After repeated complaints, Apple has finally decided to address the iPhone SMS security vulnerability, based on a recent report published by CNET News. Much to customers’ disillusionment, the IT giant is trying to blame the technology for the reported spoofing attacks.
The vulnerability of the iPhone SMS security has been dealt with on many occasions and yet, the company ignored all these discussions. This weekend, however, Apple released a message trying to provide an explanation for the spoofing attacks that bother iPhone users.
Hackers have taken a closer look at the iPhone SMS systems and concluded that iOS is not secure enough. According to them, text headers are wrongfully used by the iPhone program; thus, allowing ill-intentioned people to manipulate the “reply-to” number and take the identity of another iPhone user. The worst is yet to come: the majority of these persons pretend to be financial institutions so they can obtain information about people’s bank accounts.

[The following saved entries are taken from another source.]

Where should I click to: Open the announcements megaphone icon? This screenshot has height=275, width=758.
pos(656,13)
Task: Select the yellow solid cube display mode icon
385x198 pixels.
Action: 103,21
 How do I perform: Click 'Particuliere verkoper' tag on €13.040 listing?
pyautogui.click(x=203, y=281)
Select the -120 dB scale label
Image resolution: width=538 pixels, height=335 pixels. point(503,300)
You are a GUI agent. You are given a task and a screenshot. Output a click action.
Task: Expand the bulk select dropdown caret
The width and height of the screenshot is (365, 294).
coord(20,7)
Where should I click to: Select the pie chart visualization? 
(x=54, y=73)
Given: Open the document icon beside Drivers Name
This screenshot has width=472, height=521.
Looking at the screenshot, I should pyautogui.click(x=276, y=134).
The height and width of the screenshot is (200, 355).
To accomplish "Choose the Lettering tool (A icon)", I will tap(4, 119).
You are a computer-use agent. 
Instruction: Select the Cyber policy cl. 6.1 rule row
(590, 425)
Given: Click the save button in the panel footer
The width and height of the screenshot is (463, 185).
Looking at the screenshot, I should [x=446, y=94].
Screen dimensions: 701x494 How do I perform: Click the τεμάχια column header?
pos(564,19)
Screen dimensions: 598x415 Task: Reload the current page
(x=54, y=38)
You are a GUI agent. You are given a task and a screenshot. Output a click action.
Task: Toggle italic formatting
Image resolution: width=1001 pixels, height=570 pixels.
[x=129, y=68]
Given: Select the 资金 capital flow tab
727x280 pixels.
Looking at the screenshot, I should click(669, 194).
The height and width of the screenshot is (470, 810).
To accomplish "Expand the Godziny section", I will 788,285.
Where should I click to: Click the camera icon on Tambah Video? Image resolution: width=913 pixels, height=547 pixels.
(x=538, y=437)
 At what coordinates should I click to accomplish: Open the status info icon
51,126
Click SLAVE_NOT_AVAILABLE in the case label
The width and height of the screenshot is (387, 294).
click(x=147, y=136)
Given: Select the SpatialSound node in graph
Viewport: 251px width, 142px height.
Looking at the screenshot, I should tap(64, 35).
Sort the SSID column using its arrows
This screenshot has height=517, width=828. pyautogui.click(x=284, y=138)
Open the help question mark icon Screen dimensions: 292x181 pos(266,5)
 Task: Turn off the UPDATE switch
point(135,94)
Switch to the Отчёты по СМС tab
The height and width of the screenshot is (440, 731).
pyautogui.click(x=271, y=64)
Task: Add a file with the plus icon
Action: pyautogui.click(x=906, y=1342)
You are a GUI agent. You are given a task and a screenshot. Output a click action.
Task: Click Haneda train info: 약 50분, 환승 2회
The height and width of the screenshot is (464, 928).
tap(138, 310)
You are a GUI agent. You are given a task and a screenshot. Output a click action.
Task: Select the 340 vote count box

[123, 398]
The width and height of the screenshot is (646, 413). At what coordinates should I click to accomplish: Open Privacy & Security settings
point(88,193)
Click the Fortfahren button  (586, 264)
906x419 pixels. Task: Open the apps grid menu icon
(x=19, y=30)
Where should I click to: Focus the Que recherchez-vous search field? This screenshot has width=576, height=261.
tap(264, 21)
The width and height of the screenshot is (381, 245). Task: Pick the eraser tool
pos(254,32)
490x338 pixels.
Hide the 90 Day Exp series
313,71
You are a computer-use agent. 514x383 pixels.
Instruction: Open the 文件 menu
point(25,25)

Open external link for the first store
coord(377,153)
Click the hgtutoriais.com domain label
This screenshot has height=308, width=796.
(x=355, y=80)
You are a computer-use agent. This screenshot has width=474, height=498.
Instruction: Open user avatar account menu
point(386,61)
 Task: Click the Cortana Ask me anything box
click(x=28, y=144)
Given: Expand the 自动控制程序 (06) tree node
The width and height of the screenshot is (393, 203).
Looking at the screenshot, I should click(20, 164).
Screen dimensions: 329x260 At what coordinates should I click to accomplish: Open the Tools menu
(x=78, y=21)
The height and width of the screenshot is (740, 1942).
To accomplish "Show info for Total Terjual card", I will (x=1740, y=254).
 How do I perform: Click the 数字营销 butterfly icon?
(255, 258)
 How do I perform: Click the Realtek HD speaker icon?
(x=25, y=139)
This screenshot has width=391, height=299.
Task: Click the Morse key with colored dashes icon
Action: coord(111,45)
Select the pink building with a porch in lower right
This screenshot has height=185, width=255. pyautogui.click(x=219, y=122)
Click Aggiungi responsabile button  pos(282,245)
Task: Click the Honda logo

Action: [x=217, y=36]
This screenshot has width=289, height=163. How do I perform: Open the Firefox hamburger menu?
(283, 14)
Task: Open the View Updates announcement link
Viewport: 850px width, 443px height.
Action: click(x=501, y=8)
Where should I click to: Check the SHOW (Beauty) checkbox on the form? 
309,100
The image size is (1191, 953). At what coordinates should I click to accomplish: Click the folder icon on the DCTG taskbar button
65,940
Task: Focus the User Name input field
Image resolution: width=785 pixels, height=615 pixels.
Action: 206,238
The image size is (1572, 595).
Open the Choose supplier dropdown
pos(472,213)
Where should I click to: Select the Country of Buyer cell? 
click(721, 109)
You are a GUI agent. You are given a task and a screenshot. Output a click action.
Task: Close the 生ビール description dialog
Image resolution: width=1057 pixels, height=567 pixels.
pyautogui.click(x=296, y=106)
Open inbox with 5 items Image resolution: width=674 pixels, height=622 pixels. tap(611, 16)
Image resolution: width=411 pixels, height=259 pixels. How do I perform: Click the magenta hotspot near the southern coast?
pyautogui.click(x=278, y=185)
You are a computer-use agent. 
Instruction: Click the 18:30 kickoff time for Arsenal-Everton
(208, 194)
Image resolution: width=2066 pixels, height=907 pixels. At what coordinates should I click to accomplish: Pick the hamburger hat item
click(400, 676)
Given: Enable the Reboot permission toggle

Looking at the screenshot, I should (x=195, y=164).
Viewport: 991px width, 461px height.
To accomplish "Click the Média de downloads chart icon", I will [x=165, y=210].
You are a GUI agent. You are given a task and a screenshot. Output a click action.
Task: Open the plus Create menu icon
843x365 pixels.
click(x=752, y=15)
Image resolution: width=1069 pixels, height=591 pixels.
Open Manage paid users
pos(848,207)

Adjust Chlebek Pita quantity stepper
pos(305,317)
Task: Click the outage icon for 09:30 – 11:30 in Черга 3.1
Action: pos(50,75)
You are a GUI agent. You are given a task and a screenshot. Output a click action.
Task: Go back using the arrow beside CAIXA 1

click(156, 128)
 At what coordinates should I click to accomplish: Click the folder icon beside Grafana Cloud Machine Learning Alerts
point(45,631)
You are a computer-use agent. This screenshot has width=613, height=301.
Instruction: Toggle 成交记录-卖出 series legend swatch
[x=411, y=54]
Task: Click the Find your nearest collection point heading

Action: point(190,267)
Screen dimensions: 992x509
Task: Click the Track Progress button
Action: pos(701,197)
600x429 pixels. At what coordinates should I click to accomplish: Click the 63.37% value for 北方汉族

Customers were all hoping Apple would find a method to reinforce its iOS system and prevent spoofing attacks from taking place in the future. Unfortunately, their message was rather disappointing because they suggested people to use iMessage instead of SMS in order to avoid similar attacks. In the end, they advised people to pay attention when sending messages to unknown persons, especially unknown websites and addresses.
Experts, on the other hand, claim there are several solutions that Apple could use to protect its customers. In their opinion, spoofing attacks are possible because the text header contains both the originating number of a text and the reply-to text. Should developers decide to make the two elements a little less visible, the data of the iPhone users would be better protected from hackers’ attacks.
Meanwhile, it is always better to prevent than to cure, so experts recommend people to be vigilant about text messages. Using SMS for banking should definitely be avoided until iOS becomes more secure.